**EXTRAIT CHOISI:**
'''
Le 12 juillet,, une nouvelle lettre, le maire confirme sa demande et rajoute un dernier fait :

Il parait que ces Messieurs abandonnent complètement les intérêts de leur pays et cherchent à pourrir les choses encore plus loin, et à ce propos je viens me plaindre près de vous, Monsieur le Préfet, de ce qu'ils ont voulu contrarier le banquet qu'on fait ordinairement chaque année le jour de la fête nationale du 14 juillet, en organisant aussi de leur côté un autre banquet, faisant passer à domicile pour avoir des adhésions et les séparer du banquet de la municipalité.

Il réécrit le 16 juillet :

A l'occasion de la fête nationale du 14 juillet, Messieurs les professeurs du collège se sont rendus à leur banquer, et le bruit court en ville que c'est par ordre de l'Académie, ce qui nous porte à le croire c'est que ni monsieur l'Inspecteur, ni aucun de MM les instituteurs ne sont venus au banquet officiel...

Le maire et sa majorité subissent un sérieux revers, le 1er août, lors de l'élection du conseiller d'arrondissement, le conseiller sortant, Augustin Pelloux, candidat de la municipalité est battu par Eugène Robequain présenté par la minorité, jusqu'alors il n'y avait qu'un candidat. (Arrondissement = sous-préfecture).

Une quatrième lettre le 3 août, il rappelle sa première lettre qui demande au préfet de prendre une décision.

Le 1erseptembre il y a un conseil, ce sera le dernier, il n'y a plus de nouvelles convocations.
'''
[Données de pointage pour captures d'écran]
'''
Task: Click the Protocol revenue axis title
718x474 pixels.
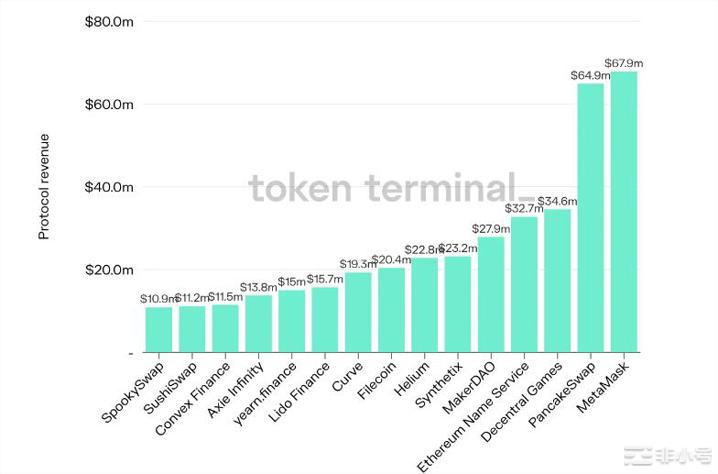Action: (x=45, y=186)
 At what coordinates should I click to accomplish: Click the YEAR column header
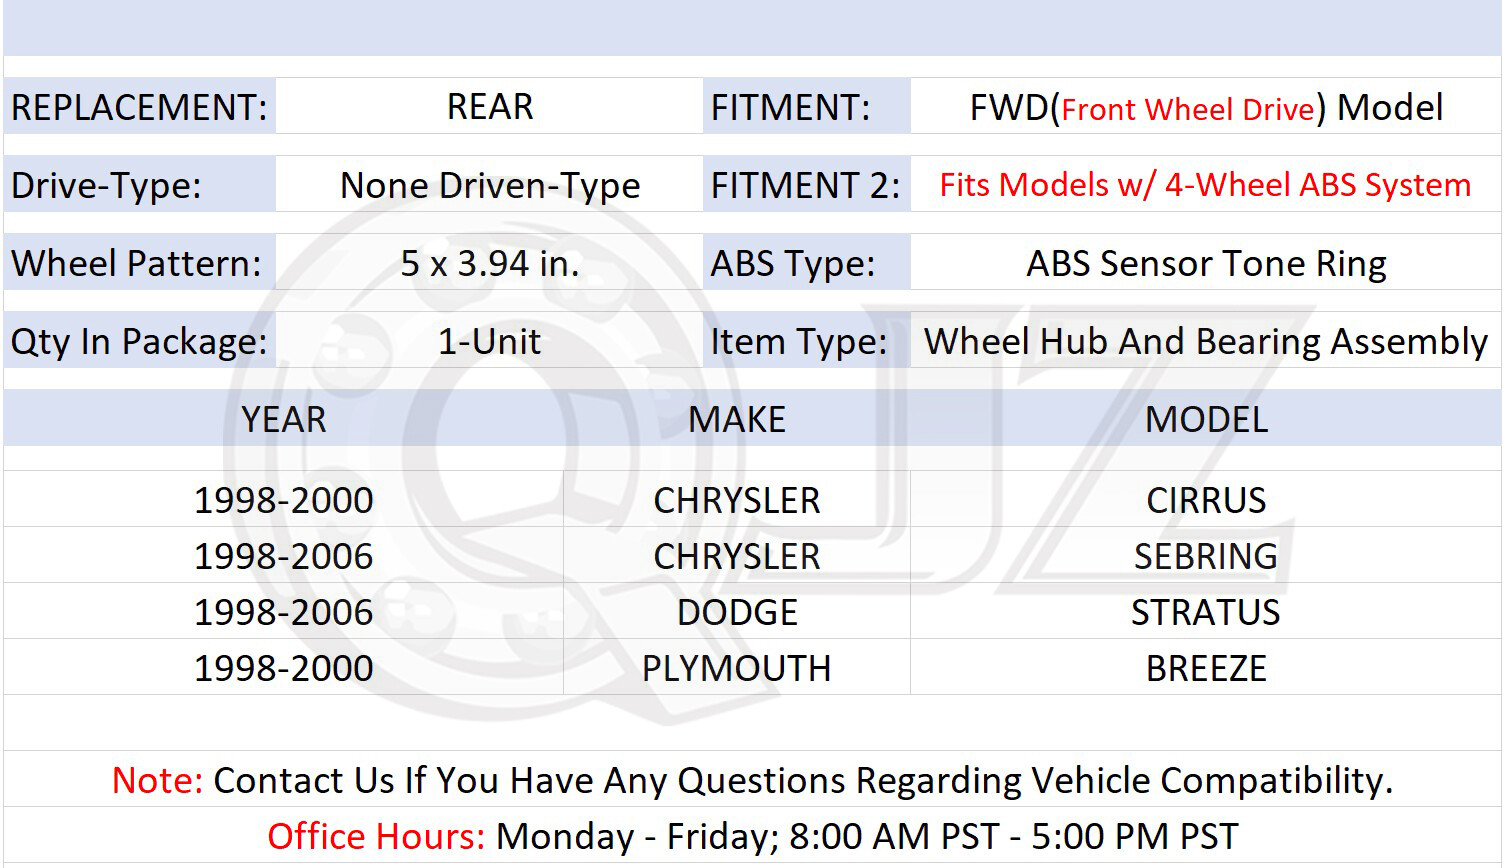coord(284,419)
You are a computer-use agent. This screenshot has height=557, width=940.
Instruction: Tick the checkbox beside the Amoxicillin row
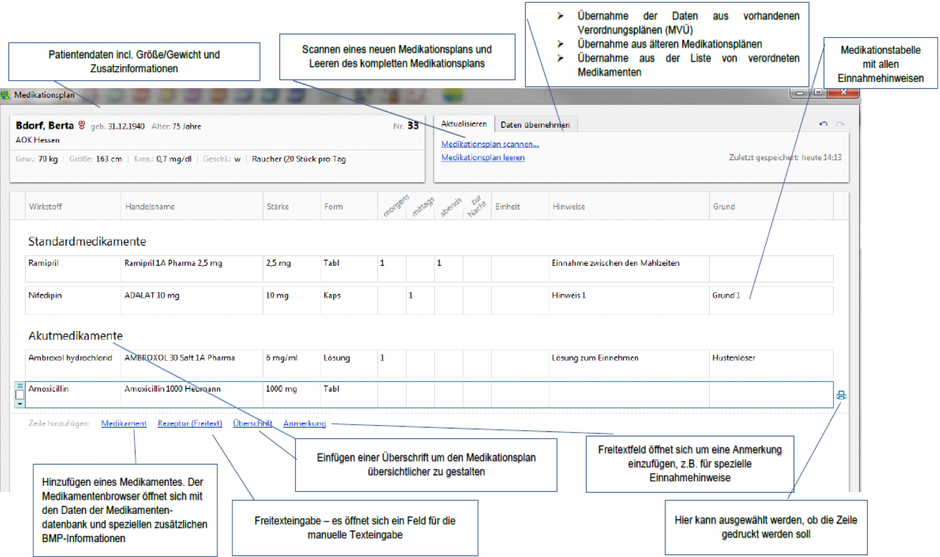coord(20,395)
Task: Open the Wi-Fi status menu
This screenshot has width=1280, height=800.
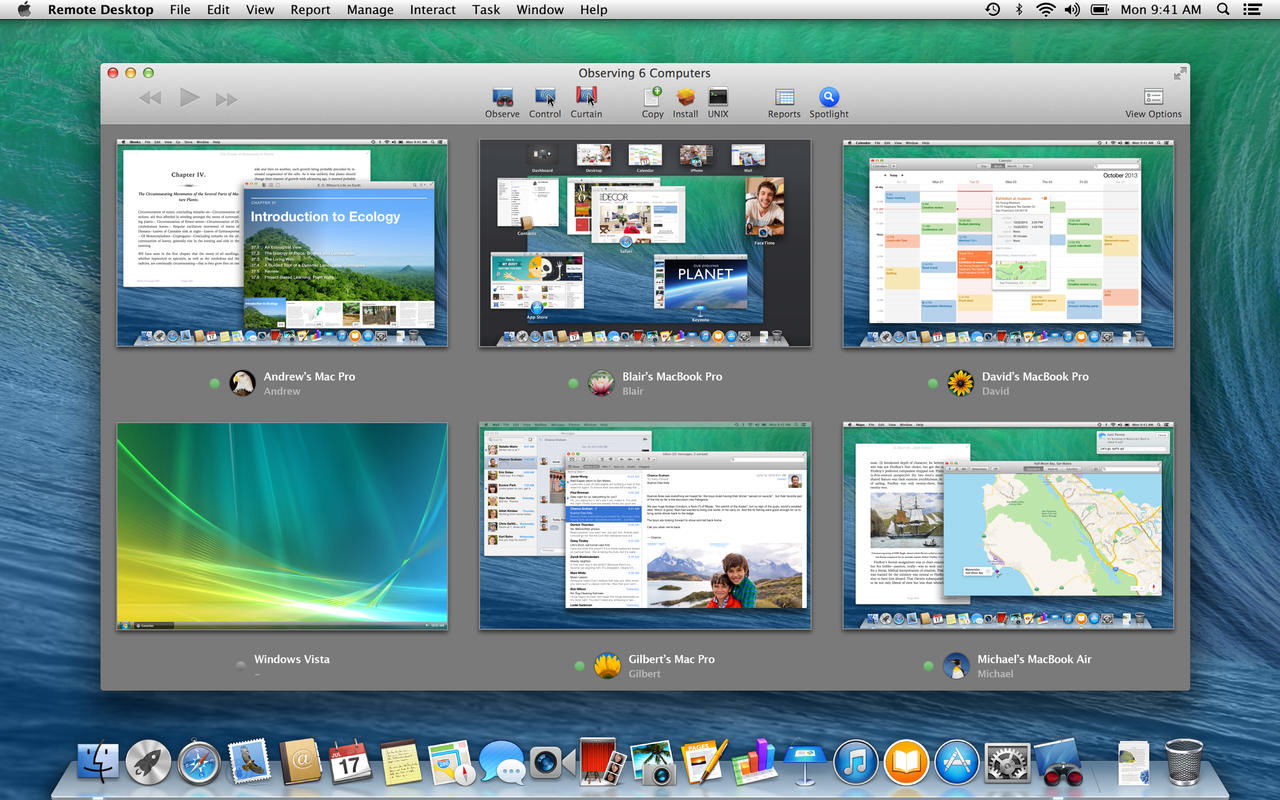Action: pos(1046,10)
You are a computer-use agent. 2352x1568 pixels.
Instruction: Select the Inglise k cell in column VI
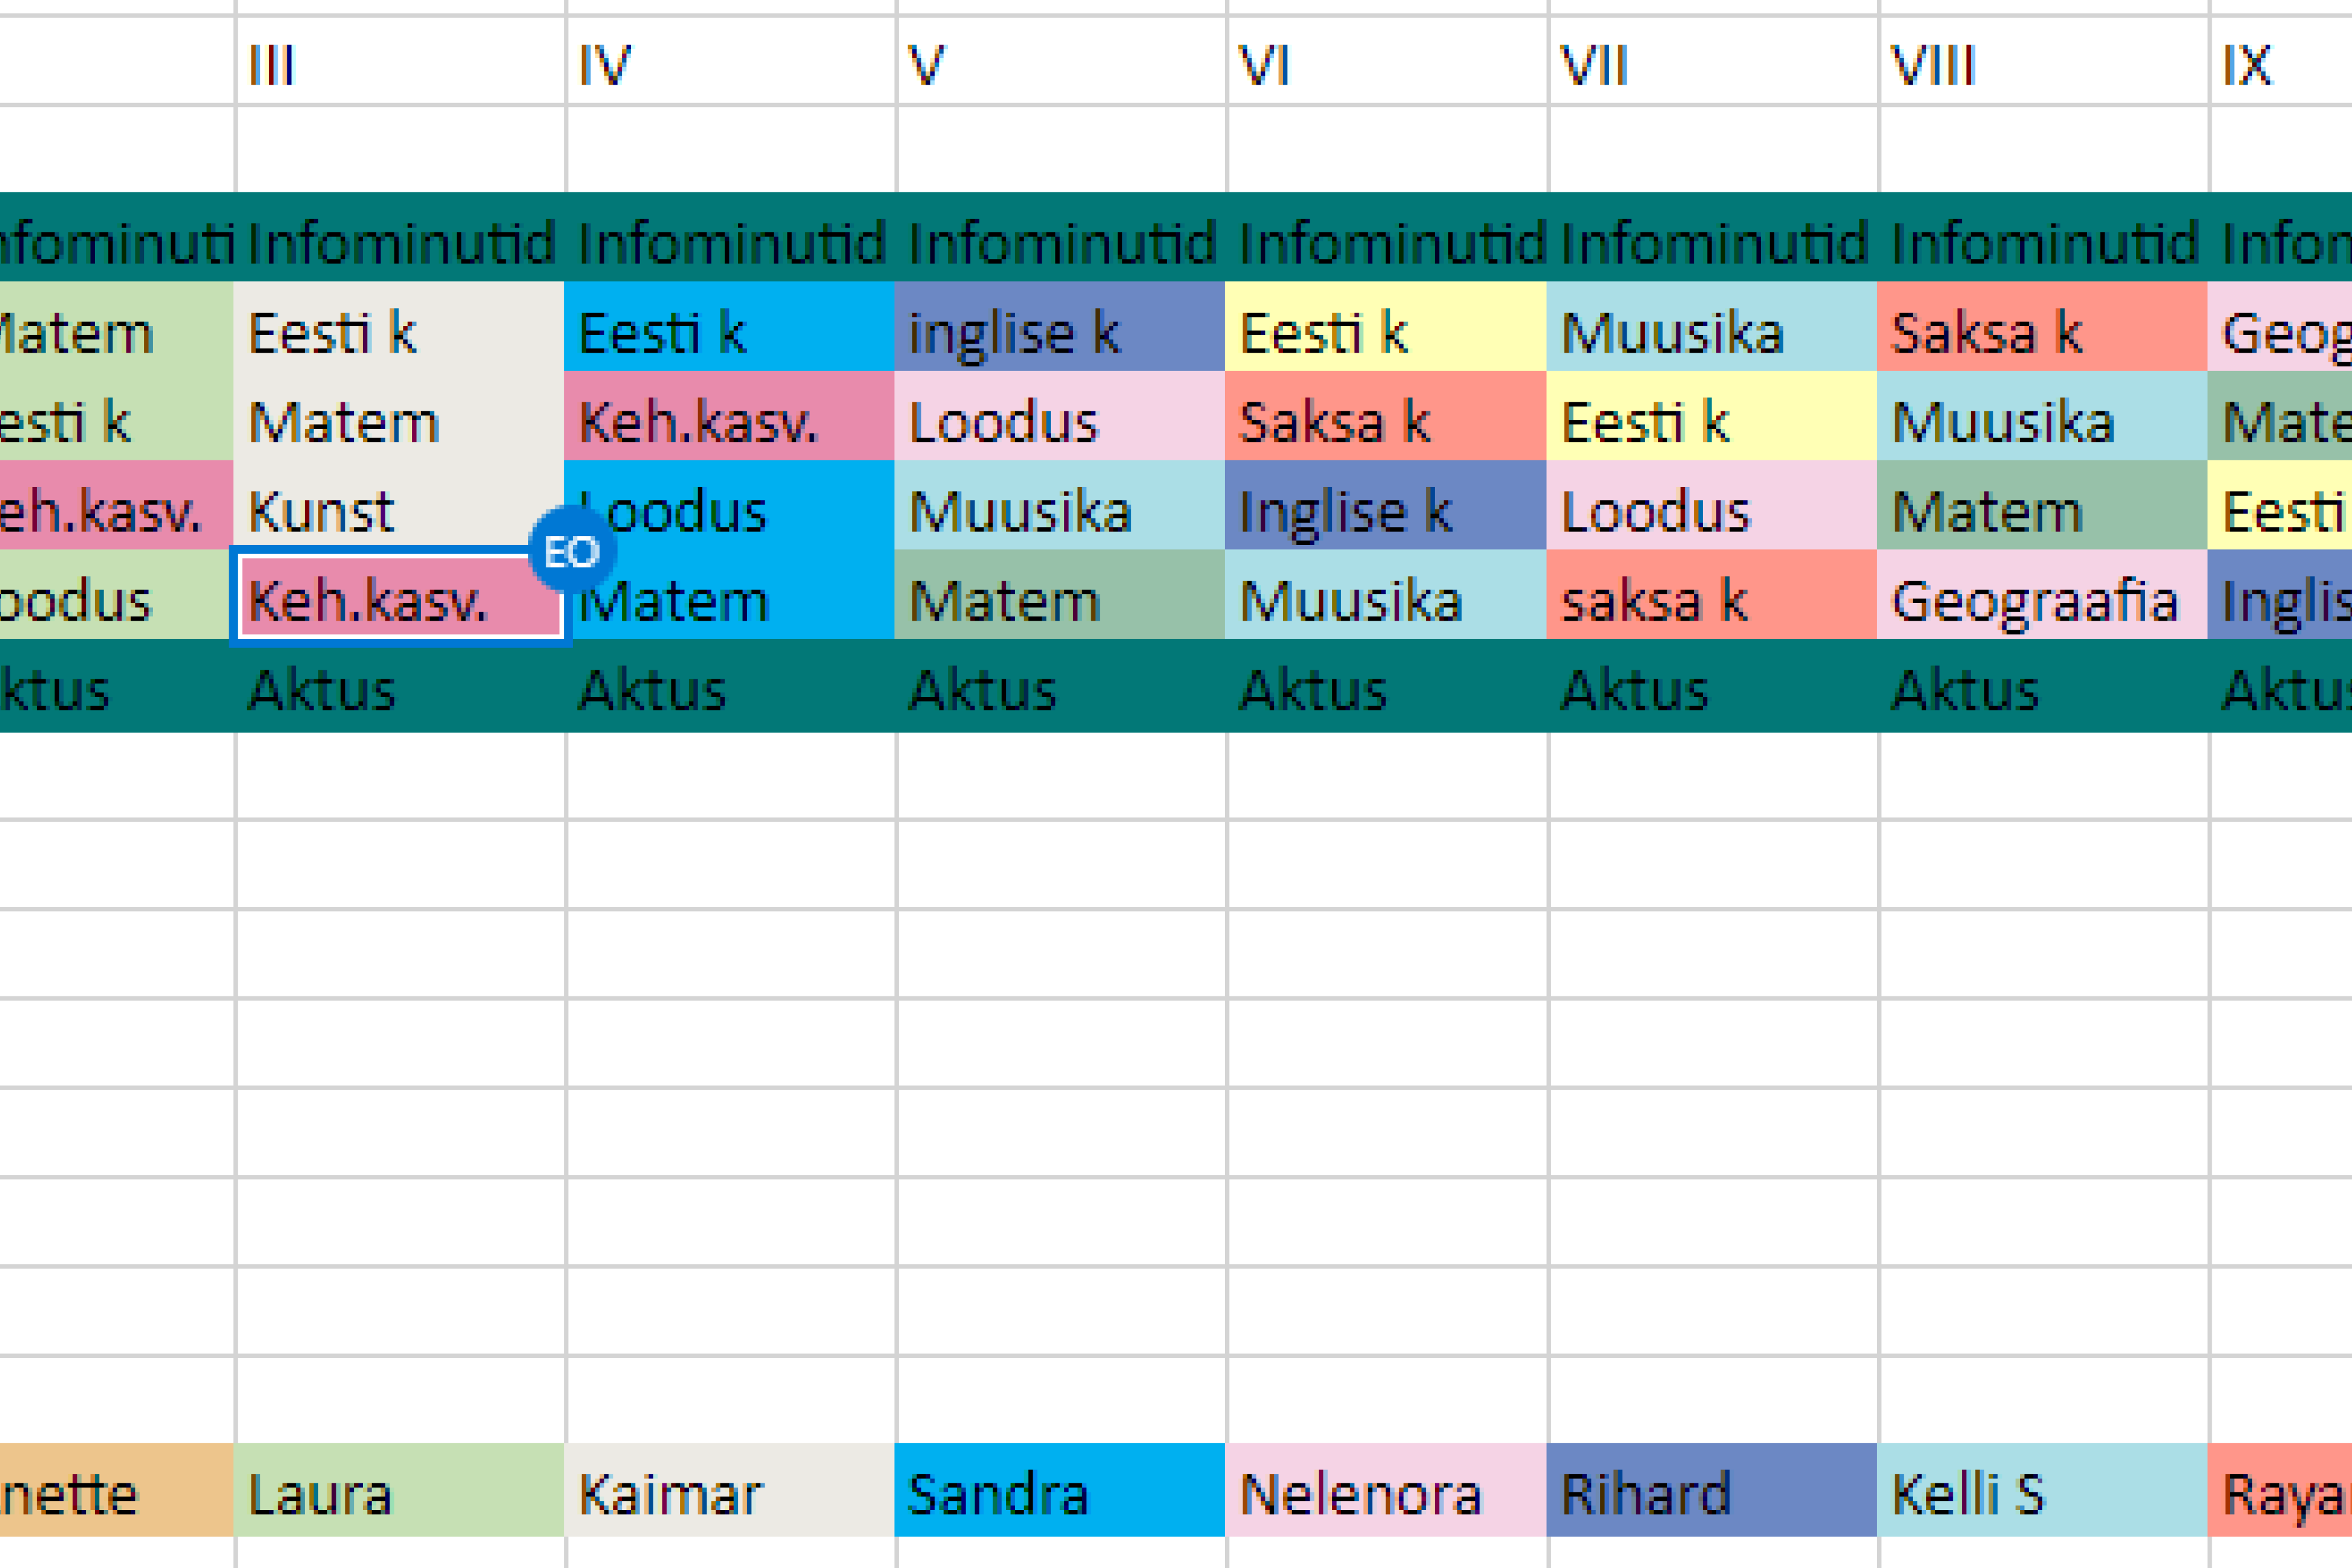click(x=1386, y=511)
'''
**CONSIGNES ÉCRITES:**
1) Pouvez-vous recopier, dans l'extrait sur les lettres du maire au préfet, le passage qui s'ouvre sur les mots contenant « Il réécrit le » et se clôt sur « (Arrondissement = sous-préfecture). » ?
2) Pouvez-vous modifier les enregistrements, depuis leur début jusqu'à la ligne contenant « Action: pos(1046,10) » incluse, en remplaçant « screenshot » par « image » sans rien changer d'autre ? Donnez uniquement ces lignes et laissez les images de côté.
Le texte et les enregistrements ne présentent aucun lien entre eux.

**RÉPONSES AUX EXERCICES:**
1)
Il réécrit le 16 juillet :

A l'occasion de la fête nationale du 14 juillet, Messieurs les professeurs du collège se sont rendus à leur banquer, et le bruit court en ville que c'est par ordre de l'Académie, ce qui nous porte à le croire c'est que ni monsieur l'Inspecteur, ni aucun de MM les instituteurs ne sont venus au banquet officiel...

Le maire et sa majorité subissent un sérieux revers, le 1er août, lors de l'élection du conseiller d'arrondissement, le conseiller sortant, Augustin Pelloux, candidat de la municipalité est battu par Eugène Robequain présenté par la minorité, jusqu'alors il n'y avait qu'un candidat. (Arrondissement = sous-préfecture).

2)
Task: Click the Protocol revenue axis title
718x474 pixels.
Action: (x=45, y=186)
 At what coordinates should I click to accomplish: Click the YEAR column header
coord(284,419)
You are a computer-use agent. This image has height=557, width=940.
Instruction: Tick the checkbox beside the Amoxicillin row
coord(20,395)
Task: Open the Wi-Fi status menu
This image has width=1280, height=800.
Action: pos(1046,10)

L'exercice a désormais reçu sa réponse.